Despite finishing well above where the pundits (expect Hercules Gomez) had thought the Caps would be at season’s end, there were some major disappointments. The Caps failed to return to Champions League, and were actually eliminated in the first round by Montreal. They also lost the Cascadia Cup to Portland. Finally, after a strong 5-0 elimination match showing against San Jose, the Caps fizzled out against Seattle.
Our writing team looked back at the season and determined whether it should be consider a success, and what were the highlights and lowlights of the season.

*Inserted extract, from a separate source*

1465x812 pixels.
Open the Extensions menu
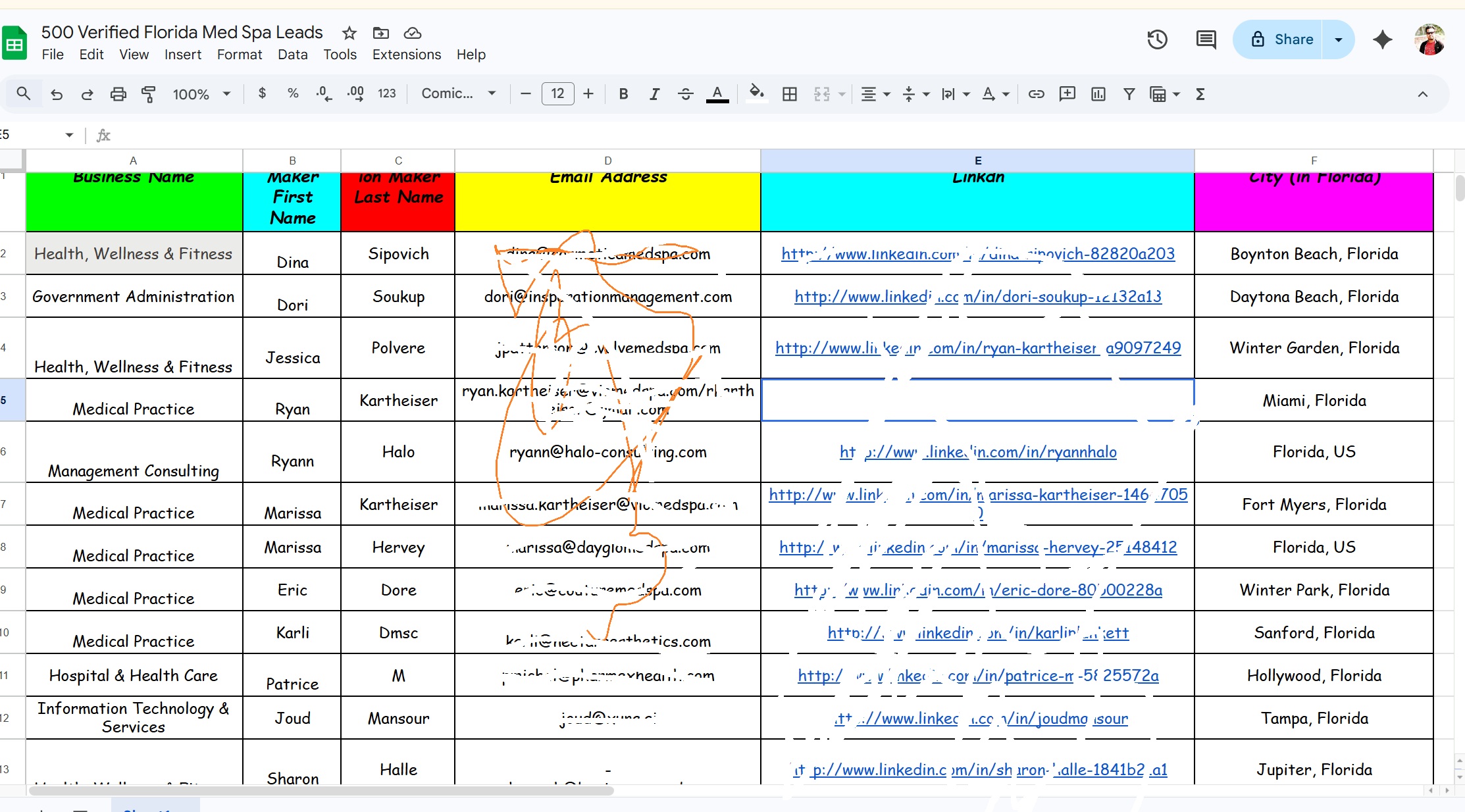click(406, 55)
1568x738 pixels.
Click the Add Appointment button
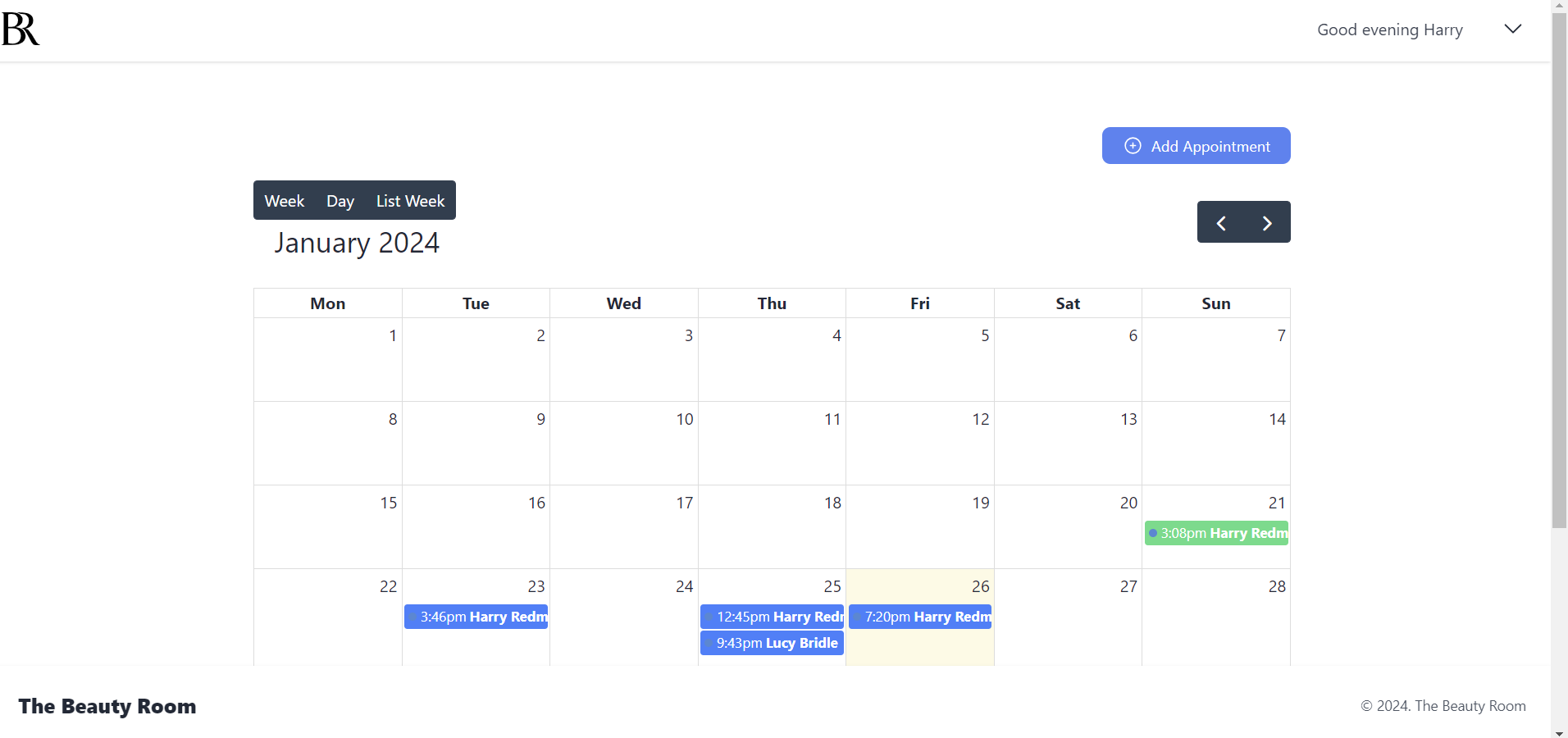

Was this a successful season?
Based on the metrics I used (Playoffs, Cascadia Cup, Voyageurs Cup, CCL), No it was not a success. For a team that went 7 weeks where they only dropped 1 point a week and spent 5 weeks on top of the Conference, only to crash and burn in a fantastic way, renders everything else meaningless
Yes. It ended disappointingly but when I saw the ‘Caps roster at the start of the season I thought they were going to finish dead last in the West. After the disappointment of 2016 the ‘Caps must feel it’s mission accomplished. Now this doesn’t mean that the season was the biggest success it could possibly be. The organization needs to face some criticism for not having their squad full assembled in time for the start of the season. If they’d started the season with squad they finished it with who knows what they might have accomplished.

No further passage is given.